My friend at first received the call, from a teenager depressed for being involuntarily an outcast of society. Their choices of style, of being, were said to be keeping away any kind of happiness they could achieve, and it got to a point so severe they cannot go back in these choices. Their life ruined, with no friends, an uncaring family; no prospect of success, living day after day in an unbearable cycle. The answer found for the problem was suicide.

So she asks: and all this suffering is only because of the person you came to be? — To which they responded yes.

And then: but is changing what you wanted? — Once again, yes.

Finally: then I know someone that could help you way more than me — and that's where I come in, the call on speaker. She explains the situation, and I give the best advice I could: be yourself, be cool, don't be a fool. And we talk for the rest of the afternoon about our tastes and whatnot, talking them out of that crazy idea of ending it all.

At the end of the day, I don't think they were actually going to kill themselves. It was teen talk — which I know very well —, but there was true sadness in that sputnik sweetheart, and no reason to be this way, to sucumb to the unfairness of this world. Life, I mean, living is about overcoming obstacles, and everything, as you'll eventually come to find, is a potencial obstacle. And it isn't a clean olympic race in any way; there might be shackles, there might be dragons and punches to the face; but there's only one track, and you have inside you what it takes not to eliminate the obstacles, but to endure them until you finish the race. Swallowing a bottle of pills is to lie to yourself about a victory — is to be a fool.

The point here is not the suicide, is to be yourself, be secure with yourself. Rely and trust upon your own decisions, on your beliefs, because only after you own up to yourself you can begin to find true happiness —, or at the very least, find the base to a comfortable life journey. In other words, expect to find inside yourself what's needed for self-fulfilment.

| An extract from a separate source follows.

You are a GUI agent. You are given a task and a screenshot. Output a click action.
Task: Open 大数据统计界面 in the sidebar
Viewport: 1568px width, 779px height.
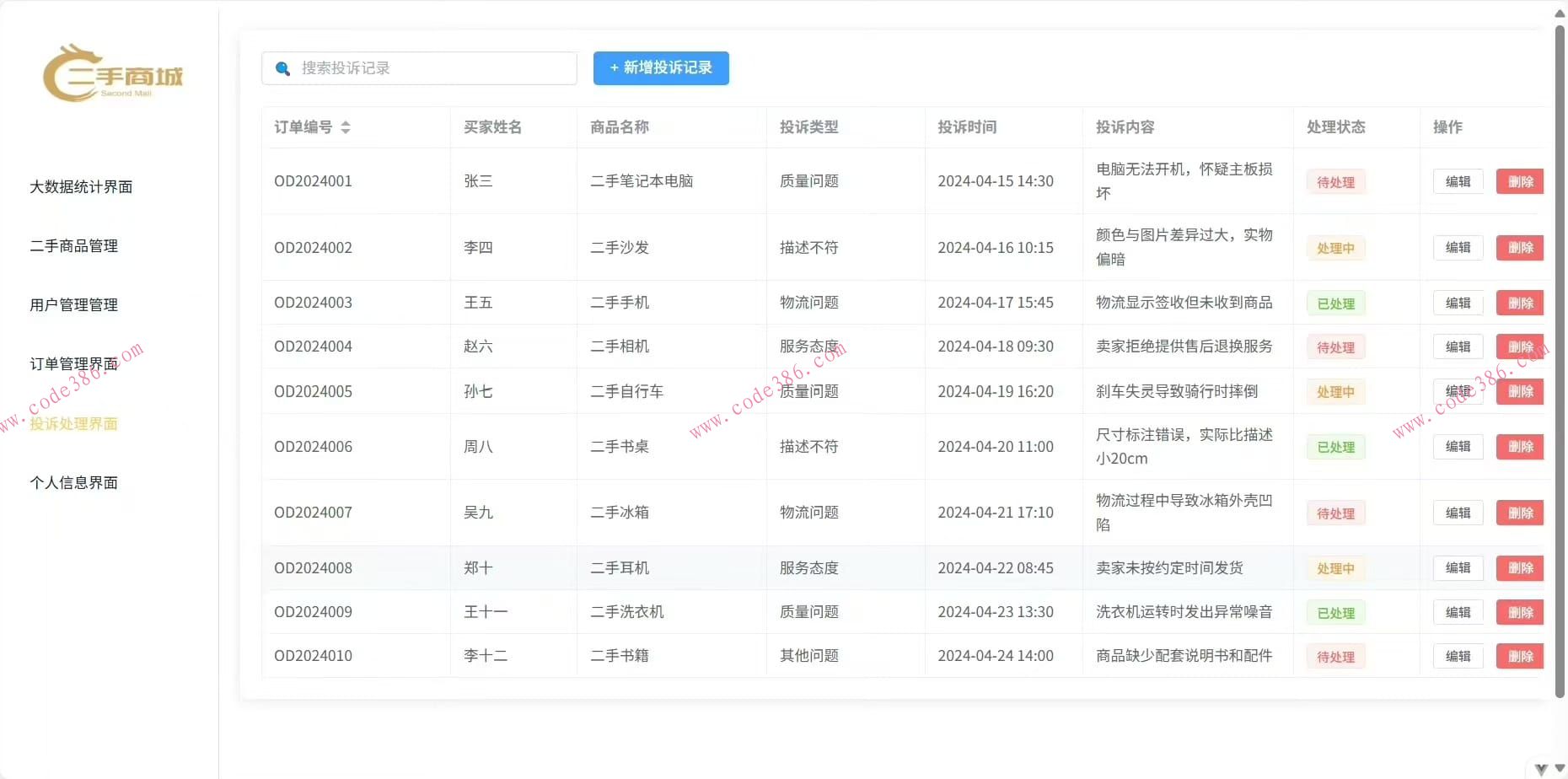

For a very long time in my teenage years I was around a very close (and small) group of friends, and we all knew each other very well, and accepted with ease any kind of changes, encouraging and even influencing them at times. And when our families would come to lack in affection, in acceptance, we knew that despite everything, we would always be there for one another. Happens that amidst my youth the hand of destiny came to smite down most of those I cared about and cared about me. I found myself alone in the world, with little to no support to what related to my self. The unfairness of the world weighed down on me, and that's when judgement started to hurt. The person I was was frowned upon by society, and the sensitivity of my heart and mind took me to hell inside a bottomless pit of hopelesness; and even then I still wasn't everything I wanted to be. There was still much to come, many decisions that made me a marginal in the populace, a freak.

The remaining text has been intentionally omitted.